= Task item =
Would you restate each entry word for word, omitting the pictures?

_ _ _ _ _

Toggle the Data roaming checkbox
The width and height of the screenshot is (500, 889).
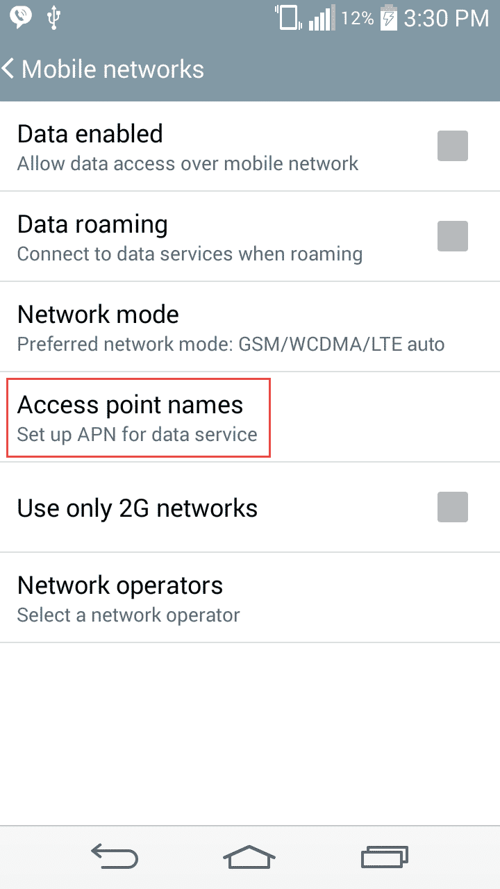tap(452, 236)
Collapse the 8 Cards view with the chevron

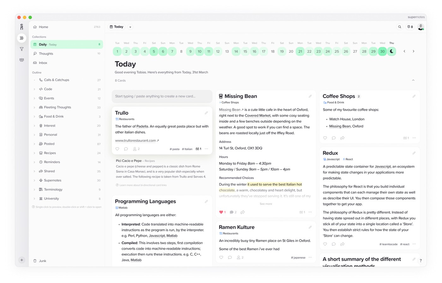pos(413,80)
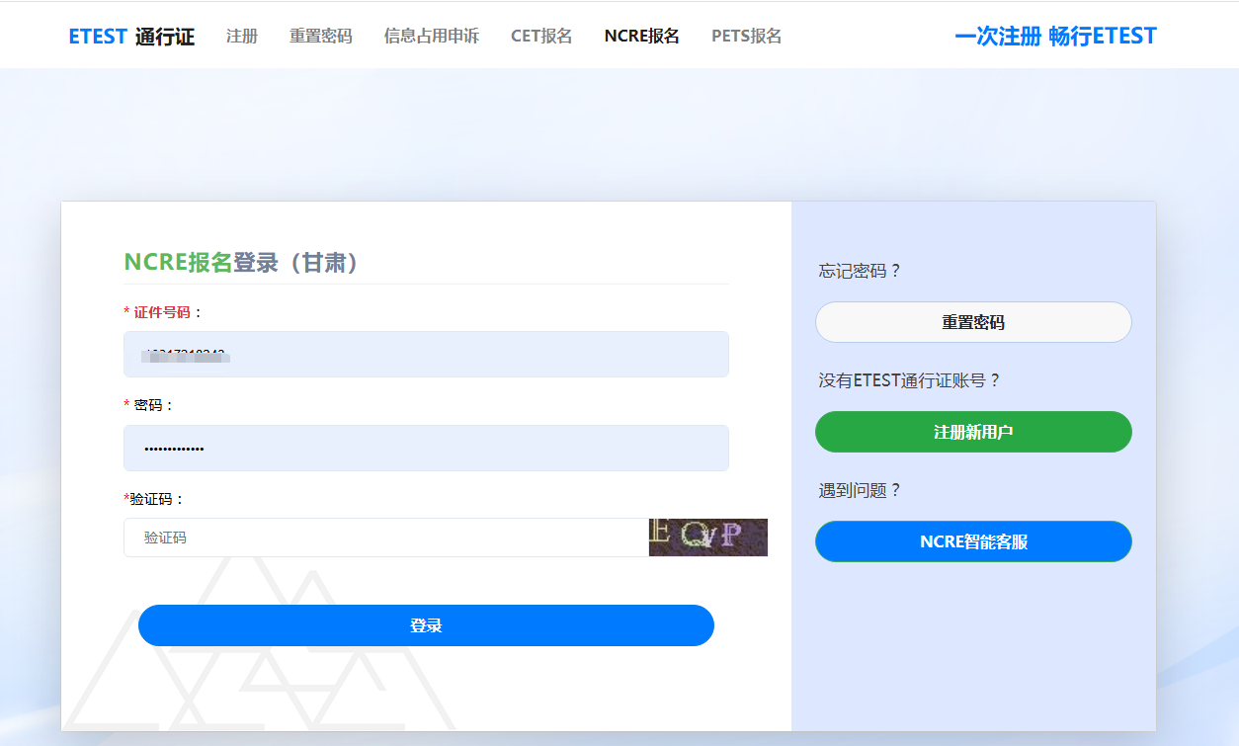Focus the 验证码 text box
The height and width of the screenshot is (746, 1239).
coord(385,538)
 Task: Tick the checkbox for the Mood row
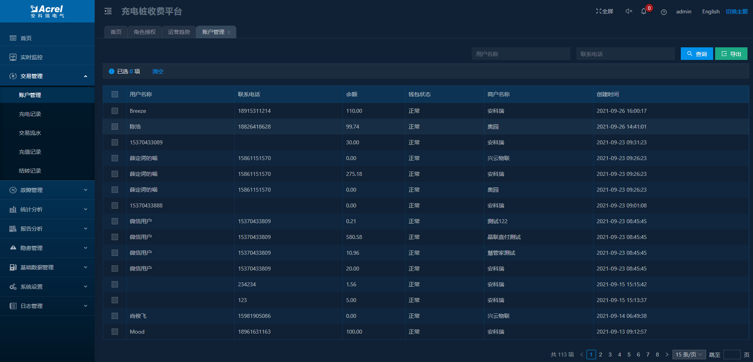115,332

_ _ _ _ _

= Exercise solution =
Toggle the Data roaming checkbox
The width and height of the screenshot is (500, 889).
tap(452, 236)
Collapse the 8 Cards view with the chevron

pos(413,80)
Focus the 验证码 text box
The height and width of the screenshot is (746, 1239).
coord(385,538)
 Task: Tick the checkbox for the Mood row
115,332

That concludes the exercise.